Jacob Tilley ponders the need for a follow-up to the hugely successful Bourne trilogy in his review of Tony Gilroy’s The Bourne Legacy.
The Godfather III. Indiana Jones and the Kingdom of the Crystal Skull. Star Wars the Phantom Menace. Police Academy 7: Mission to Moscow. American movie history is littered with series that carried on too long. How Police Academy managed to limp on for seven movies is beyond anyone’s understanding, but The Godfather, Indiana Jones and Star Wars series, like punch drunk boxers stumbling around the ring taking vicious blow after vicious blow, all tainted their legacy by continuing.
Bearing in mind the desire of American studios to milk every last penny they can from successful franchises, the decision of the Greengrass/Damon partnership not to sign up for another slice of the Bourne series, as well as the fact that not only were the director and leading man not returning, but the title protagonist would be going AWOL, I had some reservations that The Bourne Legacy might not live up to its forebears. Would you make a Batman film without Batman? A James Bond picture without James Bond? You wouldn’t. So how would a Bourne movie cope without Jason Bourne?

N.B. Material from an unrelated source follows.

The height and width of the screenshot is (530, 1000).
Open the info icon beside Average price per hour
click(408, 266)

Well, pretty much as you’d expect. There may be no Jason Bourne on screen but his actions are mentioned throughout the film with the events of Legacy seeming to run alongside Ultimatum. But whilst JB is swanning about London with soon-to-be murdered journalists, Aaron Cross, our franchise’s new hero, expertly played by Jeremy Renner, is somewhere out in the North-American wilderness on a training exercise trying to keep a pack of wolves at bay and fretting over his dwindling supply of ‘chems’, a set of tablets that give him a heightened state of physical and mental prowess.
After traversing perilous mountain terrain and evading the wolves he arrives at a cabin staffed by another mysterious agent. Cross is a member of Operation Outcome, a DOD Black ops program which, in the wake of the Blackbriar and Treadstone scandals exposed by Jason Bourne, could potentially pose more problems to the CIA in the future if it was to be discovered. Eric Byer (Edward Norton) decides that the best course of action is to eliminate all of the agents and goes about executing his plan successfully until Cross hears an approaching drone sent to annihilate him and his fellow agent. Cross flees the cabin with Bourne-esque timing.

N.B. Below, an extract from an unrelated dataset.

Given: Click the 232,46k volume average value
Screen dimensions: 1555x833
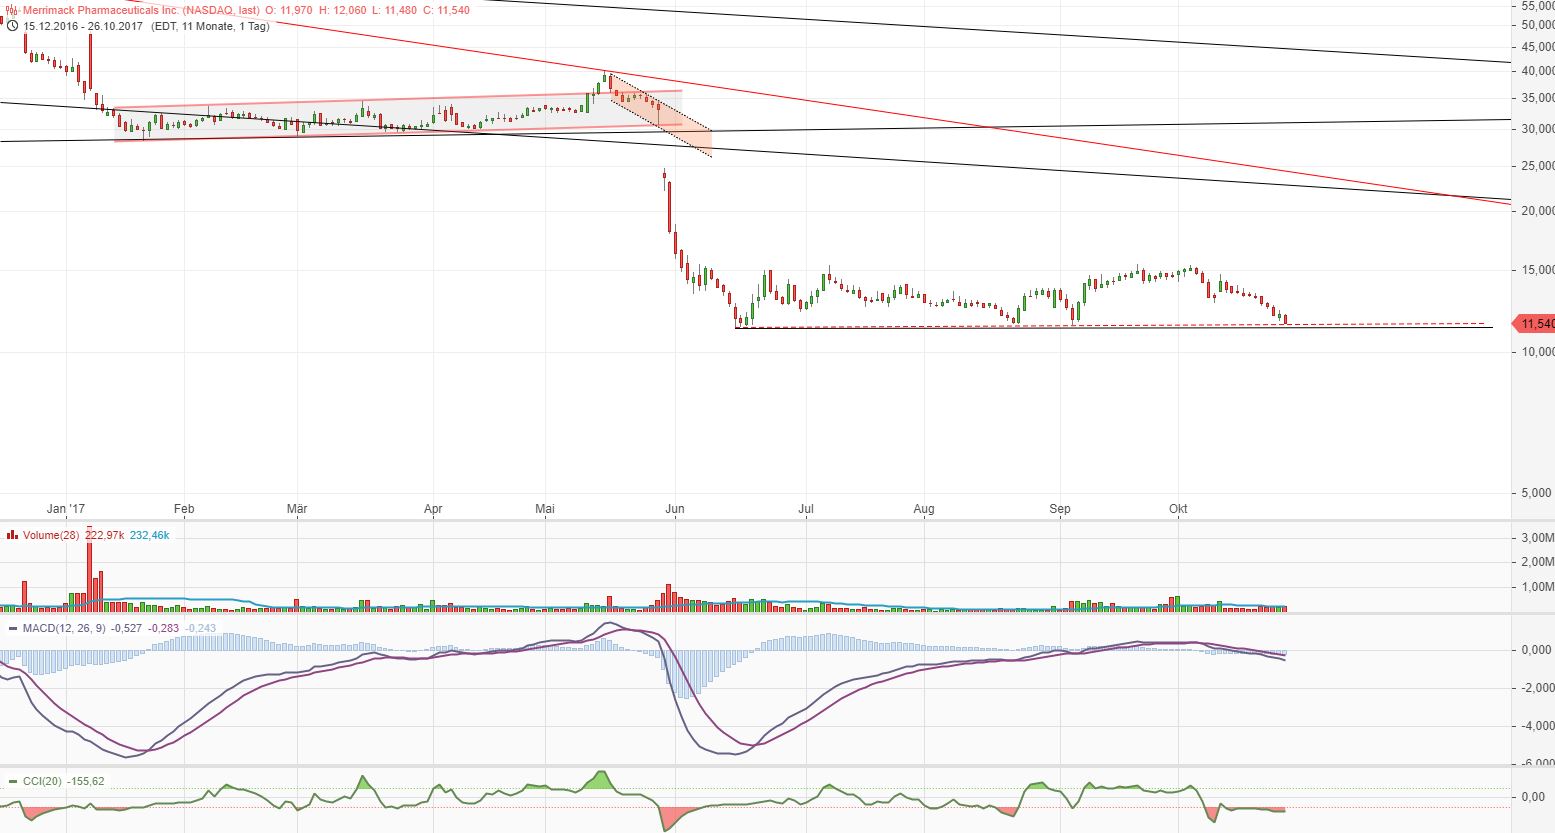Looking at the screenshot, I should (149, 535).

Meanwhile a group of scientists that have been working on the agents are brutally murdered in their lab, with the sole survivor, Dr Marta Shearing (Rachel Weisz), having treated Cross at some point in the past. When more government operatives show up at her house to finish the job, Cross appears as if by super-spy magic and thwarts their plans and rescues the beautiful Doc.
What follows is an blood-pumping, adrenaline-fuelled ride that includes espionage, fist fights, gun fights, an epic dash across continents, mysterious drugs, the textbook Bourne rooftop chase scene and more espionage.

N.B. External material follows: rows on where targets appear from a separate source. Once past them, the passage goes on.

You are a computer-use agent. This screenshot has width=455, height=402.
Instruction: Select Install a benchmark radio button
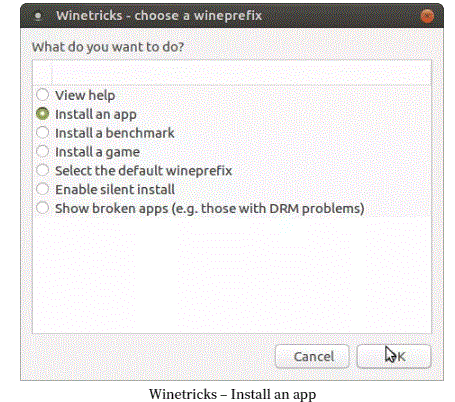pos(42,132)
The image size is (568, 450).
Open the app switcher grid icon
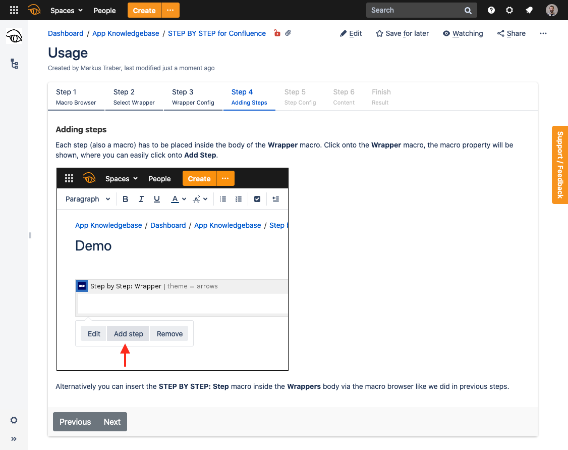14,10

The film itself is an enjoyable watch and as you’d expect, action packed, and maybe if this was a stand-alone film and wasn’t being compared to what came before it then maybe it would fare a bit better, but the simple fact remains that this is a Bourne film without a Bourne, and because of that Gilroy feels the need to every now and then throw Jason Bourne’s name into general conversation, or flash up a picture of Matt Damon, interrupting the flow of Cross’ story, which is also a bit patchy.
By far the biggest reason to go and watch The Bourne Legacy is Renner. He’s previously shone in supporting roles (The Town) but this is his announcement that he can carry a Hollywood blockbuster by himself, and carry it he does.
It’s unfortunate Renner wasn’t knocking about outside Universal studios when they were casting the original Bourne as he makes a more convincing agent-gone-rogue than Damon, and is the best part about The Bourne Legacy by a snow-laden, wolf-infested mile. His grizzly, weathered features give him a tougher, grittier appearance than the fresh-faced Damon and you can tell from the way he moves that he dabbles in martial arts in his spare time. Renner doesn’t move like an actor pretending to be a spy, he moves like a soldier.
However, it’s not simply his physical qualities and ability to handle the action sequences with aplomb that make his role so good. It’s a determined and accomplished performance that gives depth to a potentially one-dimensional character and he’s got that everyman quality that makes you root for him that little bit more.
But as great as Renner is, it’s difficult to see where the Bourne franchise goes from here without tainting its legacy. Although this should mark the end of the Bourne series, it should also mark the beginning of Jeremy Renner as a fully-fledged, A-list, action star. And that’s not a bad legacy.